◆ What you need to do ◆
Reproduce all of the data exactly, with no line skipped.

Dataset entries
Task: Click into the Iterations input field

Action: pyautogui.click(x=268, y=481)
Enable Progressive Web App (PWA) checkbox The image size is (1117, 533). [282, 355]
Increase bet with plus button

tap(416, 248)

◆ Task response ◆
Task: Click into the Iterations input field

Action: pyautogui.click(x=268, y=481)
Enable Progressive Web App (PWA) checkbox The image size is (1117, 533). [282, 355]
Increase bet with plus button

tap(416, 248)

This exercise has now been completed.